*Description of the task*:
Show every line of the data where the word "sphere" can be found.

────

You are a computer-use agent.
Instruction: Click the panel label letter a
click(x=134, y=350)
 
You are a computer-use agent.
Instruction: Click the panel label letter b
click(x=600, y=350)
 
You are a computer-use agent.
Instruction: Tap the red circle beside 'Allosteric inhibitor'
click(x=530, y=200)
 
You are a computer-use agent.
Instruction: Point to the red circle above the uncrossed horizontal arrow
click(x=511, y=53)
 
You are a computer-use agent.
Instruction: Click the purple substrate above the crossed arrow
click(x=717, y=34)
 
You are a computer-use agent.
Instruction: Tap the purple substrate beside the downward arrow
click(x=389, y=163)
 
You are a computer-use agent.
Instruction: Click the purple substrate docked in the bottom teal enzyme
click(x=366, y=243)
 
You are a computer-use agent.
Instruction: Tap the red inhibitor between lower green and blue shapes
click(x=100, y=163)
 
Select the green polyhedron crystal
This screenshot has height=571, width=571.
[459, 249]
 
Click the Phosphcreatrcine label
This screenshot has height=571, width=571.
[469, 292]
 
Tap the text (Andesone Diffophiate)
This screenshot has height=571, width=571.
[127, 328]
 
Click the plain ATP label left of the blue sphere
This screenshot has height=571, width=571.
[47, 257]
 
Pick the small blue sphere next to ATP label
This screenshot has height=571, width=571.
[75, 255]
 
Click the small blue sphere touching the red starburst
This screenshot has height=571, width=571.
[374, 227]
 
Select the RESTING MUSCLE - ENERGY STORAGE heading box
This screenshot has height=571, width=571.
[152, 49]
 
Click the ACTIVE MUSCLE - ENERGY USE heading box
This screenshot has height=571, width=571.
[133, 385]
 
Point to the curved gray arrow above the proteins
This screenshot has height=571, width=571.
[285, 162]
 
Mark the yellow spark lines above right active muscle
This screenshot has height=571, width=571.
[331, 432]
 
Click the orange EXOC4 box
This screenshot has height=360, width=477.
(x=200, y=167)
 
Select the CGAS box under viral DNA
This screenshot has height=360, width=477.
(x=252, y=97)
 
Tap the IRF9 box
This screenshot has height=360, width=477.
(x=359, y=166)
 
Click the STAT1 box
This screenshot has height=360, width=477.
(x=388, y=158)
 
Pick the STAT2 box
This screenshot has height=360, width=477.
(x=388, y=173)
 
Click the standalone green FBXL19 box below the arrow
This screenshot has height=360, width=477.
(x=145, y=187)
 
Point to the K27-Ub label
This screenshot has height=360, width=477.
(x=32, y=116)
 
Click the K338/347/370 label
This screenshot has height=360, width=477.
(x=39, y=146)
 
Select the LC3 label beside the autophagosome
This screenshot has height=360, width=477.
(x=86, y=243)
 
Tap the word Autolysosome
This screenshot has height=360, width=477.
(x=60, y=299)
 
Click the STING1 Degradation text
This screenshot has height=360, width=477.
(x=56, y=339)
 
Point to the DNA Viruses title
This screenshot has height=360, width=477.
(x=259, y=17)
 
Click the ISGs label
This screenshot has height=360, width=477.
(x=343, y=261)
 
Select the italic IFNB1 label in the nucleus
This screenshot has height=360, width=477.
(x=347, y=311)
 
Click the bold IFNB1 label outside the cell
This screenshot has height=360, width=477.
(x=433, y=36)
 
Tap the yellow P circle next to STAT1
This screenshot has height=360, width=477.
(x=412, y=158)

────

*Worked solution*:
Click the plain ATP label left of the blue sphere
Pick the small blue sphere next to ATP label
Click the small blue sphere touching the red starburst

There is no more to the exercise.